■ Listing do ćwiczenia
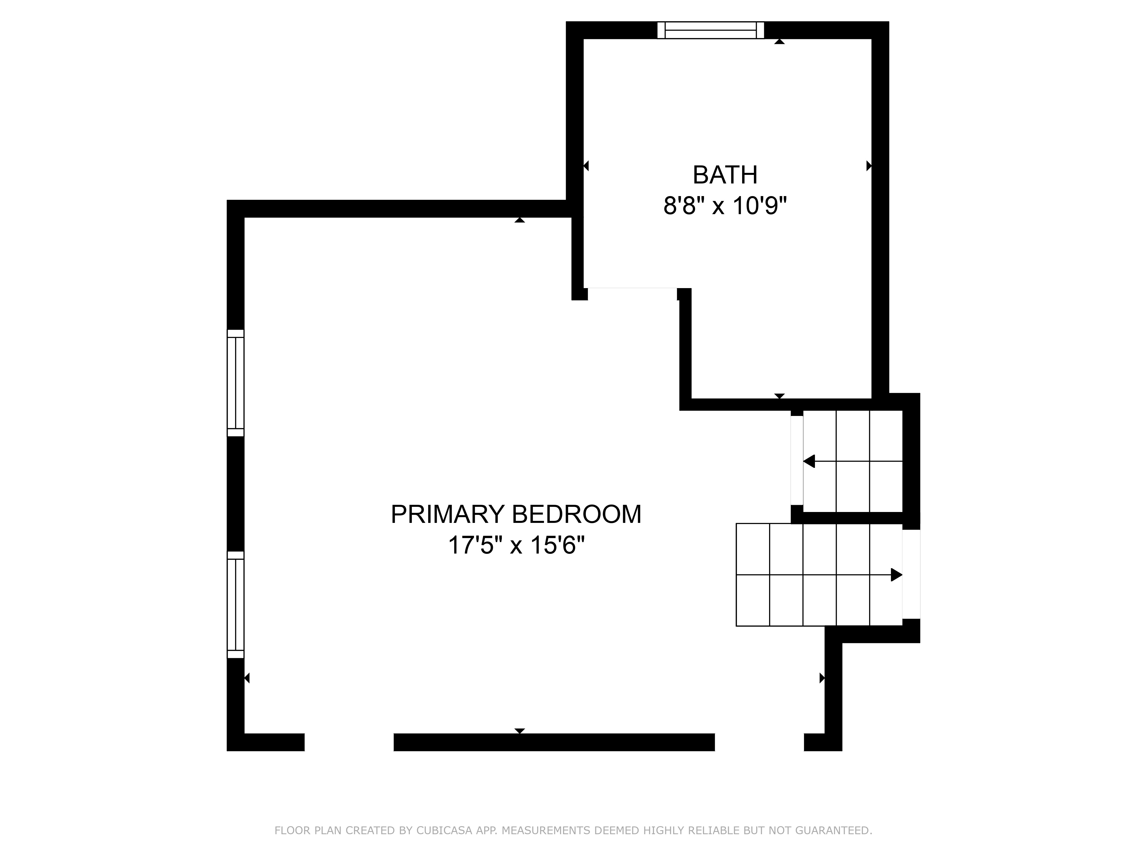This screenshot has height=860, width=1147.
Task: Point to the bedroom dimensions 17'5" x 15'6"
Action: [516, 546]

---

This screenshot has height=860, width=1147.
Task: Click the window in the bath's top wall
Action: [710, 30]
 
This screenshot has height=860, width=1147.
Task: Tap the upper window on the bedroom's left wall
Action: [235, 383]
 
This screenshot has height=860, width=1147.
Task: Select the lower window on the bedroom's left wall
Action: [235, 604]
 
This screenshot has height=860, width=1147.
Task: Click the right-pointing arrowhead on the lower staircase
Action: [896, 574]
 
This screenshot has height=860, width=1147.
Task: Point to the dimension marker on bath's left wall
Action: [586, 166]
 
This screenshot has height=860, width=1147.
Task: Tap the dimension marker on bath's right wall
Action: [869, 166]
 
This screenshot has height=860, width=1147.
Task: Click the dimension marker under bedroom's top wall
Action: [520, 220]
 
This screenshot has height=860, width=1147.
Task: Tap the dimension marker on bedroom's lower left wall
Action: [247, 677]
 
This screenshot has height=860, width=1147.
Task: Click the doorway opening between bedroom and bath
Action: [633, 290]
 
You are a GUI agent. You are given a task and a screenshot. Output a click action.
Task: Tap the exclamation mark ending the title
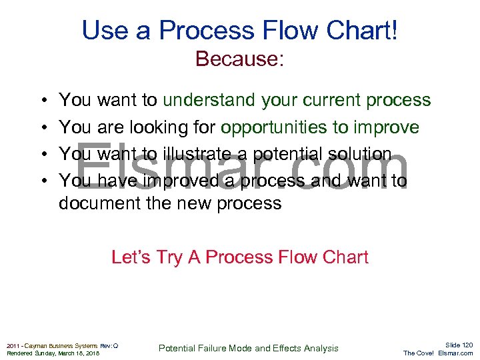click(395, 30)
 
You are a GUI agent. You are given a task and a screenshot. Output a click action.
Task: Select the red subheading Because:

■ Polecenie pisemne
Zwróć każdy wiersz powyższego listingu, w którym występuje ciąg „window”, z uwzględnieniem wielkości liter.

■ Wynik ćwiczenia
Task: Click the window in the bath's top wall
Task: Tap the upper window on the bedroom's left wall
Task: Select the lower window on the bedroom's left wall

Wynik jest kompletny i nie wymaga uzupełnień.